[START Provided data]

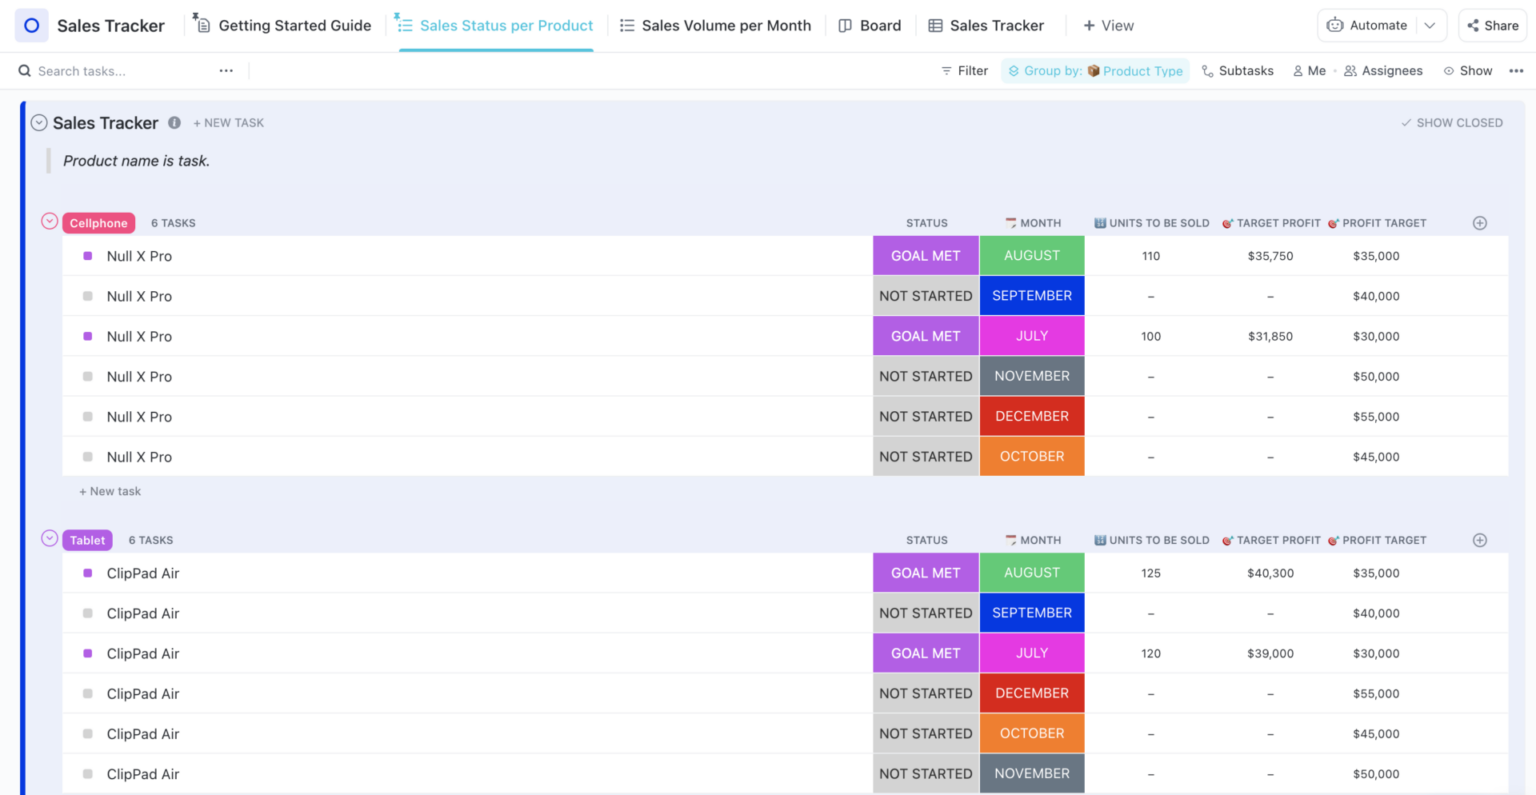Click the add column plus icon

[1480, 223]
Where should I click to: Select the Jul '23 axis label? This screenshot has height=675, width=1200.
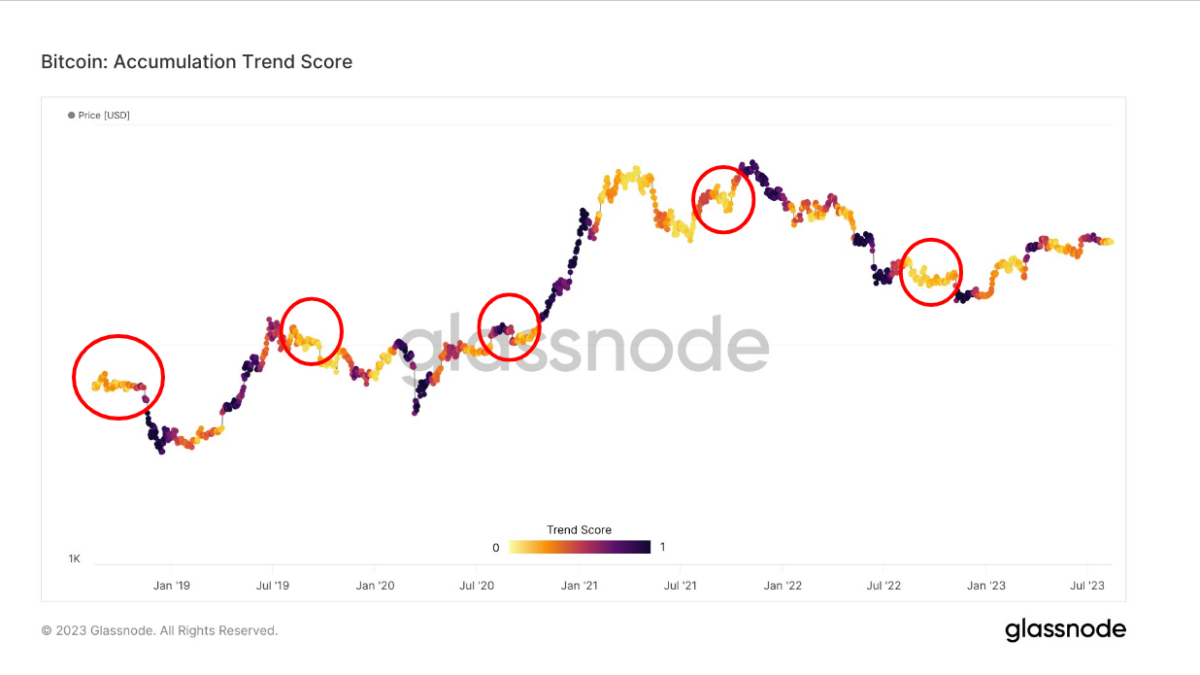1087,585
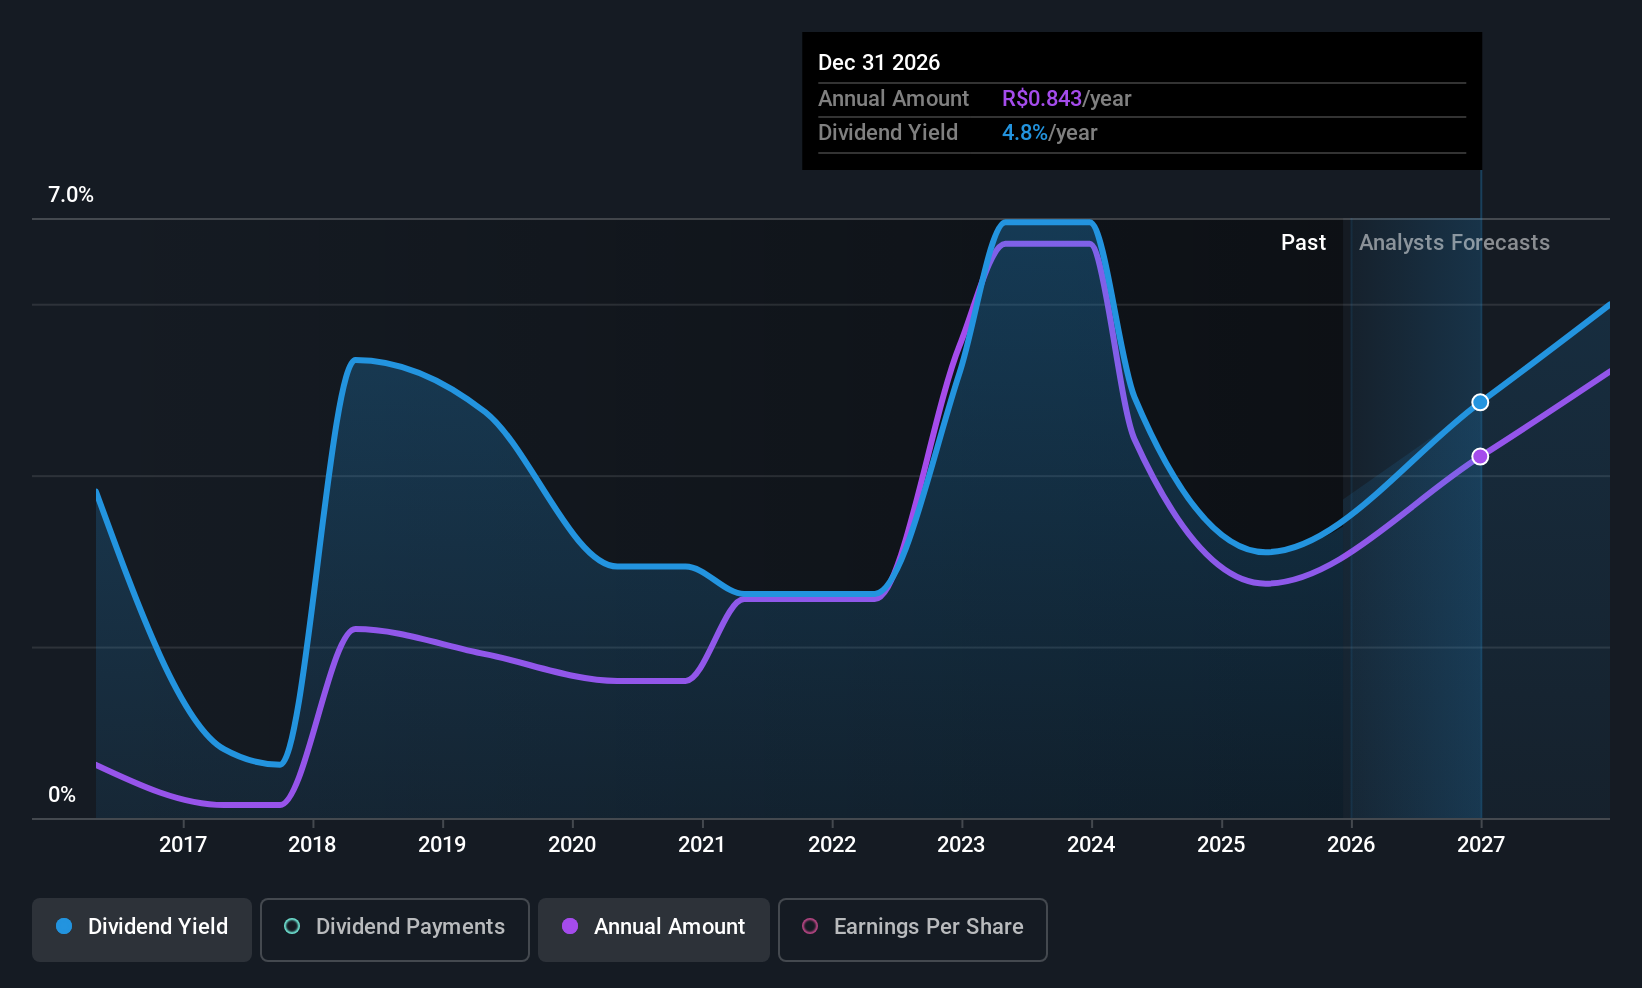The image size is (1642, 988).
Task: Click the Analysts Forecasts section label
Action: [x=1454, y=243]
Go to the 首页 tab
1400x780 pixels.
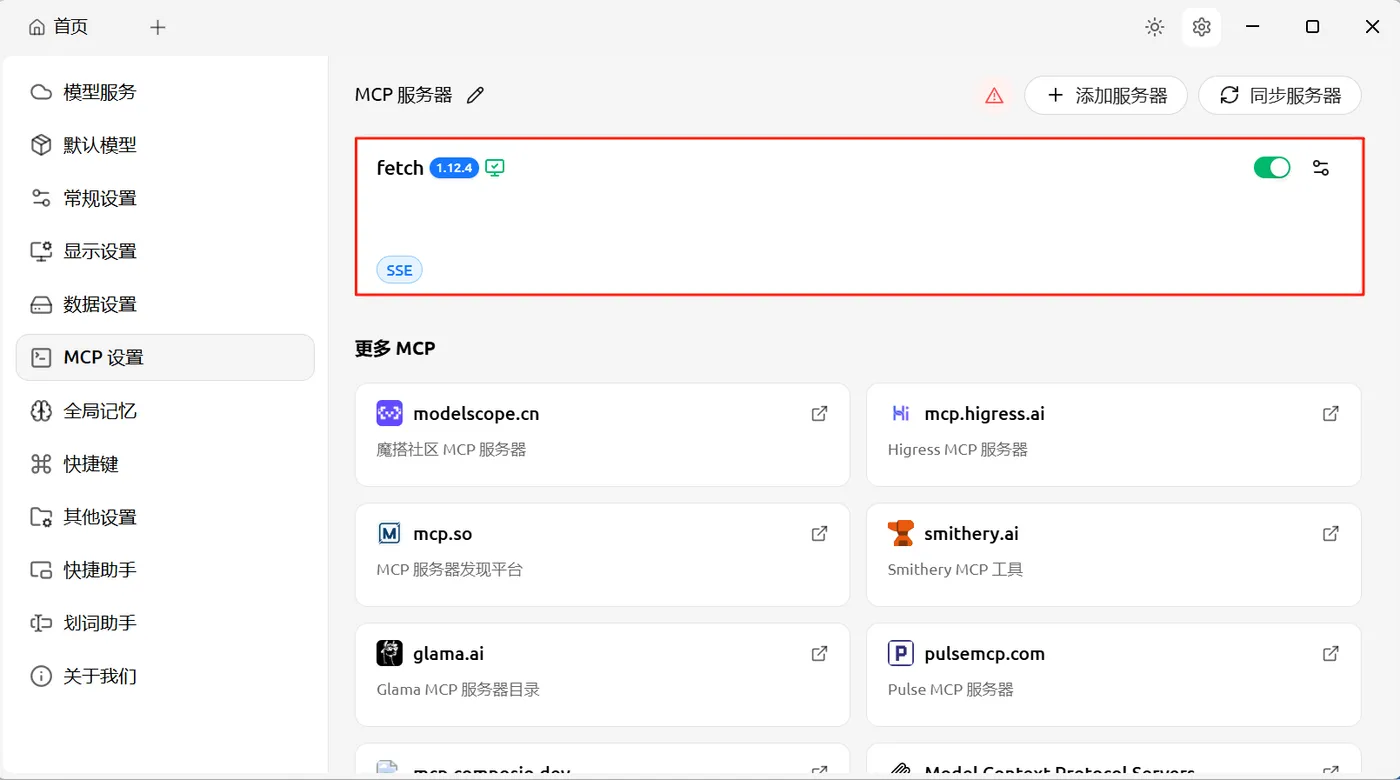(59, 27)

[END Provided data]

Stated goal:
Please retype the data above from the line containing "Where should I" through the end of the data, both included, without changing any characters. Omit the pictures from your answer.

Answer to the exercise:
Where should I click to: Select the Jul '23 axis label? This screenshot has height=675, width=1200.
1087,585
The image size is (1642, 988).
Task: Click the Analysts Forecasts section label
Action: [x=1454, y=243]
Go to the 首页 tab
1400x780 pixels.
(59, 27)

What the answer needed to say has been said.